WORK TASK:
Copy the listing word for word, starting at its first line and continuing up to and including the line that contains "legend-swatch-frote is located".

[TASK INPUT]

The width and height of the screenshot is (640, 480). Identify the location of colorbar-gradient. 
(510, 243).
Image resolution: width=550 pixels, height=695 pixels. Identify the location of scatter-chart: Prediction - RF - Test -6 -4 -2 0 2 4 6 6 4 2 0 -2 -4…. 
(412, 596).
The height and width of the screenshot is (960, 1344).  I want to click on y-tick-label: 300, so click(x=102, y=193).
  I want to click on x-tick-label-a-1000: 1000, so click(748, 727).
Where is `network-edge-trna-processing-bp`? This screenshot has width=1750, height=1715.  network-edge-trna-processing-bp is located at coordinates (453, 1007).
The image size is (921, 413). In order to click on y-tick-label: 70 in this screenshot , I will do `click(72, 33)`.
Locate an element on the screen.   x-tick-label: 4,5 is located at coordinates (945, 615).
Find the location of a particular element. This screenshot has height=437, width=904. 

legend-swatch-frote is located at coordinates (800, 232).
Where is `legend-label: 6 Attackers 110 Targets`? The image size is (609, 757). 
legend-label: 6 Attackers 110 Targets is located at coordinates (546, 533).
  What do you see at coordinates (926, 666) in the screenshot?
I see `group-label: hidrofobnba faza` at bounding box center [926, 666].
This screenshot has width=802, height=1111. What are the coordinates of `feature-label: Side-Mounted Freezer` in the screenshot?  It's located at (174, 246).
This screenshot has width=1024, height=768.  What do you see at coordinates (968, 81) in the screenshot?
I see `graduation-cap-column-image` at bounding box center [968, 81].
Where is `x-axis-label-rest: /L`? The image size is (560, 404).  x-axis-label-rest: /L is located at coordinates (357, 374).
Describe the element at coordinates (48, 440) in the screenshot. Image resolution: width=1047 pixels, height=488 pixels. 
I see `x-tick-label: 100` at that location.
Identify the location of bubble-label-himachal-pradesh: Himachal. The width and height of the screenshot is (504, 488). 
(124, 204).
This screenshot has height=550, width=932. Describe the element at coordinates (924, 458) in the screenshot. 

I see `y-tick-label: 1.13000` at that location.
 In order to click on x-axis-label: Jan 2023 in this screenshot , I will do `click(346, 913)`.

[/TASK INPUT]

ANSWER TO THE EXERCISE:
The width and height of the screenshot is (640, 480). Identify the location of colorbar-gradient. 
(510, 243).
Image resolution: width=550 pixels, height=695 pixels. Identify the location of scatter-chart: Prediction - RF - Test -6 -4 -2 0 2 4 6 6 4 2 0 -2 -4…. 
(412, 596).
The height and width of the screenshot is (960, 1344).  I want to click on y-tick-label: 300, so click(x=102, y=193).
  I want to click on x-tick-label-a-1000: 1000, so click(748, 727).
Where is `network-edge-trna-processing-bp`? This screenshot has width=1750, height=1715.  network-edge-trna-processing-bp is located at coordinates (453, 1007).
The image size is (921, 413). In order to click on y-tick-label: 70 in this screenshot , I will do `click(72, 33)`.
Locate an element on the screen.   x-tick-label: 4,5 is located at coordinates (945, 615).
Find the location of a particular element. This screenshot has height=437, width=904. 

legend-swatch-frote is located at coordinates (800, 232).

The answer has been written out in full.